Als hartes und seltenes Metall ist Wolfram mit seinen außer­gewöhnlichen Eigen­schaften und dem höchsten Schmelz­punkt aller Metalle eine sehr unwahr­scheinliche Wahl für ein biolo­gisches System. Nur wenige Organismen, wie thermophile Archaeaen oder zell­kern­lose Organismen haben sich an die extremen Bedingungen einer Wolfram-Umgebung angepasst und fanden einen Weg, Wolfram zu assimilieren.

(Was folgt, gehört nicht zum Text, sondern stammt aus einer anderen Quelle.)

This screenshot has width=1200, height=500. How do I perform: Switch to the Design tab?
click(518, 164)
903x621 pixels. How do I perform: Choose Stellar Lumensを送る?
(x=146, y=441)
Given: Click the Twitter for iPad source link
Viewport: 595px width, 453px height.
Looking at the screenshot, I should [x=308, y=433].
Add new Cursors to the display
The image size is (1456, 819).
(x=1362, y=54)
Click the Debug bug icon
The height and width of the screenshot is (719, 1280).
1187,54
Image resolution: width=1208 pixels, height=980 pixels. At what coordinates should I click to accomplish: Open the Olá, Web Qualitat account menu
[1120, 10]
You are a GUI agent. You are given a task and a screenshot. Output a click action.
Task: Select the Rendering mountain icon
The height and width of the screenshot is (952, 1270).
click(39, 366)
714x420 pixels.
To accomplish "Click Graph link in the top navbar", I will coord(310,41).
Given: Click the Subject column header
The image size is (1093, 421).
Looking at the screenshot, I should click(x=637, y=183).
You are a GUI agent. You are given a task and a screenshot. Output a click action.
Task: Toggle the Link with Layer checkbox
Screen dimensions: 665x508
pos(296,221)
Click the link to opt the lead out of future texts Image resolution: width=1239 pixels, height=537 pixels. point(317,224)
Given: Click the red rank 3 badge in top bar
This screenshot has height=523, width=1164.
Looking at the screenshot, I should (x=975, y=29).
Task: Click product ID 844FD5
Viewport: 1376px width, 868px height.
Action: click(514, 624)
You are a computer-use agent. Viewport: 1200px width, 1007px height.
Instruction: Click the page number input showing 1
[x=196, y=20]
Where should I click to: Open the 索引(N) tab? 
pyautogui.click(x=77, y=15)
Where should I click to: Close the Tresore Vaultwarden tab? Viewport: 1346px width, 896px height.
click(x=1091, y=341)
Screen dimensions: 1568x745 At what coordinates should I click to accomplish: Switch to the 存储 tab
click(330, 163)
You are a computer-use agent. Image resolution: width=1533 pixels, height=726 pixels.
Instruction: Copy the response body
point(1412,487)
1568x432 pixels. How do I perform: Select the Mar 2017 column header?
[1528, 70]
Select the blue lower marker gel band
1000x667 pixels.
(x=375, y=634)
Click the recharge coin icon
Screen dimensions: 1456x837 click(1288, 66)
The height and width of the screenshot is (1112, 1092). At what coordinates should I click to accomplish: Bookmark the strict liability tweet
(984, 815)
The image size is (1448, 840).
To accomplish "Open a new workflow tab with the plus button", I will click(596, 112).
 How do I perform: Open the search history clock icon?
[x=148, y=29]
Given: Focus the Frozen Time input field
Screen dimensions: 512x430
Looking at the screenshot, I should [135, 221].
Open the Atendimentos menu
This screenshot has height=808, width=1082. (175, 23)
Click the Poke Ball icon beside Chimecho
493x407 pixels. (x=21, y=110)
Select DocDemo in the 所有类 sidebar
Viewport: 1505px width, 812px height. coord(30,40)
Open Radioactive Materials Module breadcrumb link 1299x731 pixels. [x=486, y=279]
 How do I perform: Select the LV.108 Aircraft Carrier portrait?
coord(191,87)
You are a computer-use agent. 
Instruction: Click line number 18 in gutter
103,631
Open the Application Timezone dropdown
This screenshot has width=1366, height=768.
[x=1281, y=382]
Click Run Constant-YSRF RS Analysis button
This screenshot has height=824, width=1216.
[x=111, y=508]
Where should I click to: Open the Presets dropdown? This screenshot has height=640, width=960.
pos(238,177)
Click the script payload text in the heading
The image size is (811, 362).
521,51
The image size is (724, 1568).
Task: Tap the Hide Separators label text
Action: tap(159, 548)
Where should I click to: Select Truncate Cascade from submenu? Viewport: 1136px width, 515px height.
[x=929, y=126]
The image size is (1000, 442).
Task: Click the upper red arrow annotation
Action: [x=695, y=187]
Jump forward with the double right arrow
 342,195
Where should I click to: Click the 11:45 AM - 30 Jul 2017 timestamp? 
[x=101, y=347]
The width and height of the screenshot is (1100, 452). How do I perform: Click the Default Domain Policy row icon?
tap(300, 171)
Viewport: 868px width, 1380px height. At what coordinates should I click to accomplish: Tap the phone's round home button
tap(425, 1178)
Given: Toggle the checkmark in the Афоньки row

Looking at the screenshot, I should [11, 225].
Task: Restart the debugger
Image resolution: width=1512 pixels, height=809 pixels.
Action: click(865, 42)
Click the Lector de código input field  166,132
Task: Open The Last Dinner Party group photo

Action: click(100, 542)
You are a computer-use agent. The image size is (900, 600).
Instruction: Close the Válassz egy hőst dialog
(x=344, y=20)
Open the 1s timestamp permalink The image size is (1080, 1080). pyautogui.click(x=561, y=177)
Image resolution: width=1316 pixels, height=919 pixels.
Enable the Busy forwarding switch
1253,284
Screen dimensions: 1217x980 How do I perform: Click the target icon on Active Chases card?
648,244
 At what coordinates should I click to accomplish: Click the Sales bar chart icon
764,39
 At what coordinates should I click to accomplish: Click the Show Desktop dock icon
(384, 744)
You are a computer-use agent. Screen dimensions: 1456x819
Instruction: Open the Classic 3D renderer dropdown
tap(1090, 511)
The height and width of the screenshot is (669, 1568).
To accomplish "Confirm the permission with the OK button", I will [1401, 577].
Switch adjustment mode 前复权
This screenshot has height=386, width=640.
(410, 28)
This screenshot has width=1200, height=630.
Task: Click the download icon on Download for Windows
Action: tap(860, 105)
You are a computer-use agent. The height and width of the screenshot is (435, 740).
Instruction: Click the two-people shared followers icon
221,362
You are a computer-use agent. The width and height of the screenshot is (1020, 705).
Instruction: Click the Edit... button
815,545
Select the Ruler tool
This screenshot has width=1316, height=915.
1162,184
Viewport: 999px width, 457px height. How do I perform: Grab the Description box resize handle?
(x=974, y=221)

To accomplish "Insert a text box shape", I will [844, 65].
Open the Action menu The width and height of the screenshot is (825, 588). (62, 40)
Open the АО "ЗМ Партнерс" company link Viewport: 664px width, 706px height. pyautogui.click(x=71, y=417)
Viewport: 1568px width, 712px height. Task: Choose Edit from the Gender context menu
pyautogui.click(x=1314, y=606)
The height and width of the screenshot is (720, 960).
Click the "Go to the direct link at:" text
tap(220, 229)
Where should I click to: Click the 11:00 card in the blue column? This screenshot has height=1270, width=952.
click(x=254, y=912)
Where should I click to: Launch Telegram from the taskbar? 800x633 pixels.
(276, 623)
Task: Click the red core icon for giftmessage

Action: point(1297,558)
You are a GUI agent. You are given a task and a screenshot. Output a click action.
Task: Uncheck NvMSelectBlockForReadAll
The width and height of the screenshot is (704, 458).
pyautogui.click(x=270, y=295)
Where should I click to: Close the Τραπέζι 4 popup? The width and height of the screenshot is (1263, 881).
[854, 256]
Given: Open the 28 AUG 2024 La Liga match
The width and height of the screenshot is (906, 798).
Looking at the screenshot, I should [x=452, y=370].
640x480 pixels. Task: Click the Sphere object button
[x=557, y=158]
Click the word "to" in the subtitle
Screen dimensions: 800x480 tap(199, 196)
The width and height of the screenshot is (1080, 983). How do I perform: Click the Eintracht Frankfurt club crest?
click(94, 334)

Die Unter­suchungen von Milojevic und ihren Kollegen geben Aufschluss über die mögliche Rolle von Mikro­organismen in einer mit Wolfram angereicherten Umgebung und beschreiben eine nano­skalige Wolfram-Mikroben-Grenz­fläche des extrem hitze- und säure­liebenden Mikro­organismus Metallo­sphaera sedula, der mit wolframh­altigen Verbindungen gezüchtet wurde. Dieser Mikro­organismus ist es auch, der in künftigen Studien in Weltraum­umgebungen auf seine Überlebens­fähigkeit bei inter­stellaren Reisen untersucht wird. Wolfram könnte dabei ein wesentlicher Faktor sein.

Analog zu mineralischen Zellen auf Eisen­sulfid­basis gelten künstliche Poly­oxo­metallate, kurz POMs, als anorganische Zellen, die chemische Prozesse im Vorfeld erleichtern und „lebensechte“ Eigen­schaften aufweisen. Die Relevanz von POMs für lebens­erhaltende Prozesse, etwa bei mikro­bieller Atmung, wurde bislang noch nicht untersucht. „Am Beispiel Metallo­sphaera sedula, das in heißer Säure gedeiht und durch Metall­oxidation atmet, haben wir untersucht, ob komplexe anorganische Systeme, die auf Wolfram-POM-Clustern basieren, das Wachstum von M. sedula aufrecht­erhalten und die Zell­prolife­ration und -teilung bewirken können“, erläutert Milojevic.

Das Forscherteam konnte zeigen, dass die Verwendung von anorganischen POM-Clustern auf Wolframbasis den Einbau von heterogenen Wolfram-Redox-Spezies in mikrobielle Zellen ermöglicht. Die metall­organischen Ablagerungen an der Grenzfläche zwischen M. sedula und W-POM wurden am Öster­reichischen Zentrum für Elektronen­mikroskopie und Nanoanalyse in Graz im Nanometer­bereich aufgelöst.

„Unsere Ergebnisse ergänzen die wachsenden Aufzeichnungen über biominerali­sierte mikrobielle Arten, die unter denen Archaeen selten vertreten sind, um die mit Wolfram verkrustete M. sedula“, so Milojevic. Die von der extrem thermo­azido­philen M. sedula durchgeführte Biotrans­for­mation des Wolfram­minerals Scheelit führt zum Bruch der Scheelit­struktur, anschließender Solubili­sierung von Wolfram und der Wolfram­biominerali­sierung der Zell­ober­fläche von M. sedula. Die biogenen wolfram­carbid­ähnlichen Nano­strukturen stellen ein potenziell nachhaltiges Nano­material dar, das durch das umwelt­freundliche mikrobiell unter­stützte Design erhalten wird.

„Unsere Ergebnisse zeigen, dass M. sedula durch ein Überziehen mit wolfram­carbid­artigen Verbindungen eine wolfram­haltige, minerali­sierte Zell­ober­fläche bilden kann“, erklärt Milojevic. Diese mit Wolfram verkrustete Schicht, die sich um die Zellen von M. sedula bildet, könnte eine mikrobielle Strategie darstellen, um unter rauen Bedingungen, etwa während einer inter­planetaren Reise, gute Überlebenschancen zu haben. Die Wolfram-Schicht dient dabei als wirksamer Strahlen­schutz. „Die mikro­bielle Wolfram­rüstung ermöglicht uns die Überlebens­fähigkeit dieses Mikro­organismus unter Weltraum­umgebungs­bedingungen weiter zu untersuchen“, so Milojevic.